Lydia Bean is a fellow in New America’s Political Reform program. She writes and consults on state power-building, religion in public life, and grassroots organizing. Her work has been featured in the Washington Post, Democracy, Sojourners, Social Science Quarterly, Sociology of Religion, and Journal for the Scientific Study of Religion. She completed a Ph.D in sociology at Harvard University and a bachelors at Austin College.
In 2014, Lydia Bean founded Faith in Texas, a multiracial movement organizing faith communities for social change. She also served as Senior Consultant to Faith in Action (previously PICO National Network). Lydia served as the Executive Director to Faith in Texas from 2014 to 2018, building the organization to a network of over 50 congregations in four counties. Faith in Texas helped pass new national rules against payday lending and successfully advocated for a new “cite and release” policy in Dallas to reduce incarceration.

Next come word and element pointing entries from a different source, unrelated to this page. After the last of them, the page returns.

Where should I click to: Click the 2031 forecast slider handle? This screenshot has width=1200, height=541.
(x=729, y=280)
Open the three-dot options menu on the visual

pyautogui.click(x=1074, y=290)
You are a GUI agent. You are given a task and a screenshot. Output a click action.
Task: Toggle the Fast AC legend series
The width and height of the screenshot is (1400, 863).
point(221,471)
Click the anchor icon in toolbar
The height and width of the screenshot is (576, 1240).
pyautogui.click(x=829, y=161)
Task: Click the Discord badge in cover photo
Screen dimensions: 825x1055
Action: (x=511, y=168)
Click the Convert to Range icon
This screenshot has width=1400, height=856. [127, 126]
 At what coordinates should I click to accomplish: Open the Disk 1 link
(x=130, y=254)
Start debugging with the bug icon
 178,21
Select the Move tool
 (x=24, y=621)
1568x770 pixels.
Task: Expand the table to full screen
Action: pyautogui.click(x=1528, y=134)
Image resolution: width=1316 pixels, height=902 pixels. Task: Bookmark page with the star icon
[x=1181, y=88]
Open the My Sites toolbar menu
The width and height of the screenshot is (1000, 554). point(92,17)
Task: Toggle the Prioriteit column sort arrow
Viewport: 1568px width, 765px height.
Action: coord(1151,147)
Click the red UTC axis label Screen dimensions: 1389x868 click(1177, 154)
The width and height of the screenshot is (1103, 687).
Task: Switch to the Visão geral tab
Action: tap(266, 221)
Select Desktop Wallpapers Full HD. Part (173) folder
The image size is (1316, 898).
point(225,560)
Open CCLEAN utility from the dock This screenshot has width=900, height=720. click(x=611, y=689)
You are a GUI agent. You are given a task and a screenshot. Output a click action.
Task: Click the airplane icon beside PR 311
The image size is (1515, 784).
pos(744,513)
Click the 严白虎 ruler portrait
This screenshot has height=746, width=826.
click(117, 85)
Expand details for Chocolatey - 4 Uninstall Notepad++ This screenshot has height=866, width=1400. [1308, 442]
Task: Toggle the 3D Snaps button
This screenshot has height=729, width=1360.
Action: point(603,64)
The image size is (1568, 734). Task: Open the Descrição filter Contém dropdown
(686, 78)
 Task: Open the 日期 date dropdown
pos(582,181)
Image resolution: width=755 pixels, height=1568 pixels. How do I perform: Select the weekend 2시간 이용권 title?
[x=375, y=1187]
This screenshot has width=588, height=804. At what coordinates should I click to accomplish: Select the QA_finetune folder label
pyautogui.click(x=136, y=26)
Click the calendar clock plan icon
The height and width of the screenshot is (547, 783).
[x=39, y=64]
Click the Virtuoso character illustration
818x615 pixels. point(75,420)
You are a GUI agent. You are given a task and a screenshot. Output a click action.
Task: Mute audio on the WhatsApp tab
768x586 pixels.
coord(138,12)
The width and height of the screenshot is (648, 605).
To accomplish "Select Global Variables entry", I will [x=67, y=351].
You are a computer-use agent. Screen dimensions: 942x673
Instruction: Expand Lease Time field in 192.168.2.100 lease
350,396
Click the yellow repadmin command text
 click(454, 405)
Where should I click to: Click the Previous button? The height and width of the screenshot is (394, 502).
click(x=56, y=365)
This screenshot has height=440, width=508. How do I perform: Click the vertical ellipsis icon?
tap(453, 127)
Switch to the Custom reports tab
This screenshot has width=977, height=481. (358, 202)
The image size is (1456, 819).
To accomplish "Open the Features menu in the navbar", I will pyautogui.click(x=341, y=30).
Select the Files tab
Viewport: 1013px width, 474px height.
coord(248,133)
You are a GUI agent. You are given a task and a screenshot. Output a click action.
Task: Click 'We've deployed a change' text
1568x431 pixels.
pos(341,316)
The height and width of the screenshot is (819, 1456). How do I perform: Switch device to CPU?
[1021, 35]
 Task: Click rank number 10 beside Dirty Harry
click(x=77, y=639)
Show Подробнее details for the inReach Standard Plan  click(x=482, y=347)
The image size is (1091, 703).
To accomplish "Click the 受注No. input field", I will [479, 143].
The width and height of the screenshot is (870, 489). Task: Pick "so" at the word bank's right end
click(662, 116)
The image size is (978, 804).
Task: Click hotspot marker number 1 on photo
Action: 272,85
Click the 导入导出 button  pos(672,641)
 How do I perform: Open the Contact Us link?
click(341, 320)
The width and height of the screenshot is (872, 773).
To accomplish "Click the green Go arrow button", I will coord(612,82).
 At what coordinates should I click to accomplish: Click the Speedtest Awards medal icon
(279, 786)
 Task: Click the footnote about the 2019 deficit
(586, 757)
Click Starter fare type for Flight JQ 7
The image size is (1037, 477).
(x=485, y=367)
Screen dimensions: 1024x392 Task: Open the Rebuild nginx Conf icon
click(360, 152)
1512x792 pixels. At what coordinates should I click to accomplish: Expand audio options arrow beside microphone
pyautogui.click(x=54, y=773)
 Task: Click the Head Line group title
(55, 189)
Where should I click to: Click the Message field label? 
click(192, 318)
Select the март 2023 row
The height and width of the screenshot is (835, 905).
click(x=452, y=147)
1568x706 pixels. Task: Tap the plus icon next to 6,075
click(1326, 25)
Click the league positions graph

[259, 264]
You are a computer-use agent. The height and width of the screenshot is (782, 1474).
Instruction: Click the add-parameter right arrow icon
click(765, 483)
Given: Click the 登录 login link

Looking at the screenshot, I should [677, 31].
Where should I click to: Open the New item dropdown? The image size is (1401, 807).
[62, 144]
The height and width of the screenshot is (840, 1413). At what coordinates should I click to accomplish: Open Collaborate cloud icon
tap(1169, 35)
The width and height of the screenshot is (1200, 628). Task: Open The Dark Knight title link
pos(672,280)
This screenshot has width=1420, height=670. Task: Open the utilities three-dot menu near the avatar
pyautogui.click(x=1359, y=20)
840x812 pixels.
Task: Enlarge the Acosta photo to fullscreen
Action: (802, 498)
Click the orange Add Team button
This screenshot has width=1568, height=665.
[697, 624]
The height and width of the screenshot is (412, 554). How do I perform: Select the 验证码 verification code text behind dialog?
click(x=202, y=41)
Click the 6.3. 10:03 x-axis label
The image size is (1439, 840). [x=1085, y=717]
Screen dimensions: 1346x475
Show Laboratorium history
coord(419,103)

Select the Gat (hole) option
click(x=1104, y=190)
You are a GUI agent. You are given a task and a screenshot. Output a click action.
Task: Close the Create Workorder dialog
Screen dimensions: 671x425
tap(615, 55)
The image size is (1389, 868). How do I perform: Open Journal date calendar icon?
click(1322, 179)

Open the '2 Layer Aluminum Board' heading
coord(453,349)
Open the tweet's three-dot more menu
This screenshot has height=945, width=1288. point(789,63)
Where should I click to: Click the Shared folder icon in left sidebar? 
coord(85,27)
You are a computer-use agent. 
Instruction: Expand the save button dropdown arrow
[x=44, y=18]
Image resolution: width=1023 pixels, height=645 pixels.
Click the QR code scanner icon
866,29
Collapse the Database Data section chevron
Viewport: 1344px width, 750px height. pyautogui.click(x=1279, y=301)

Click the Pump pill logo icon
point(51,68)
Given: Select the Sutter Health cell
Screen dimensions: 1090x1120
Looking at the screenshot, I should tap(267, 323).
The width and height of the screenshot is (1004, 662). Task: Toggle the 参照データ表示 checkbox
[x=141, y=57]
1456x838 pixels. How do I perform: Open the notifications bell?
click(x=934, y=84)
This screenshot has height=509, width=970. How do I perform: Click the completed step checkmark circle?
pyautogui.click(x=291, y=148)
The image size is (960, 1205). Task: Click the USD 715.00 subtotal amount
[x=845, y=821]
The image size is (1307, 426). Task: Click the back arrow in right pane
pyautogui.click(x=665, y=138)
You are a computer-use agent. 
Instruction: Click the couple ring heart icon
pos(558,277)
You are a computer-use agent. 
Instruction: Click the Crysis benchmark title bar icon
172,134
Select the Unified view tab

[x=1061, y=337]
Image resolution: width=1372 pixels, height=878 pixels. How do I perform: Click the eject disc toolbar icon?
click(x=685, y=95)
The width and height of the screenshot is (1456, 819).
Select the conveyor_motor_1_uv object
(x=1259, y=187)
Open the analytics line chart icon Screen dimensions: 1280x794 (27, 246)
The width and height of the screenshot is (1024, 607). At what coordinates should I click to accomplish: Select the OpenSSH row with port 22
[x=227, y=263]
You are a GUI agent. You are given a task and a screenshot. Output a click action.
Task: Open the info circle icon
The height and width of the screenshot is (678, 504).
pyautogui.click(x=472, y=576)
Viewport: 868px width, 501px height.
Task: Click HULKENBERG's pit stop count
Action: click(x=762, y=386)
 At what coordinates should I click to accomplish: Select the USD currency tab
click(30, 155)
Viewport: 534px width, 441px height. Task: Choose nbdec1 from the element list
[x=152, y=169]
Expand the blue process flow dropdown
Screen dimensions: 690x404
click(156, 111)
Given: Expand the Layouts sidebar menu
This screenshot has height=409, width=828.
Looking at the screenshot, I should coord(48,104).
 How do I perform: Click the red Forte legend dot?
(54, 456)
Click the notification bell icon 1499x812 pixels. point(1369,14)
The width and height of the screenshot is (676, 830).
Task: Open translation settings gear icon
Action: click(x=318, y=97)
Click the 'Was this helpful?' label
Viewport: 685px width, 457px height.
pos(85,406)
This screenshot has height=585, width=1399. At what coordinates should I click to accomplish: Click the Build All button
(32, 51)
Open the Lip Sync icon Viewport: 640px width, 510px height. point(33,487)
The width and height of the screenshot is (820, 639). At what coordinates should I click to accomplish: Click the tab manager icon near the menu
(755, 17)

Bean is the author of The Politics of Evangelical Identity (Princeton University Press 2014), a comparative ethnography of evangelical churches in the United States and Canada. The book reveals how the coalition between evangelicals and the Republican Party is anchored in the lives of local congregations, not just created top-down by political elites who have framed conservative issues in religious language. Her next book is about innovation in state power-building.
Lydia Bean has been active in Texas civic life since 1999, when over 20% of the Black adults in her hometown of Tulia were wrongfully accused of drug charges by an undercover informant. Bean helped found Friends of Justice, a movement of defendants, their families, and local allies, including her parents and grandparents. Friends of Justice went on to help other communities across the South organize against wrongful prosecution in Texas, Louisiana, and Mississippi. Notable cases included Hearne, TX (featured in movie American Violet), Winona, MS (featured in NPR Podcast In the Dark), and Jena, LA.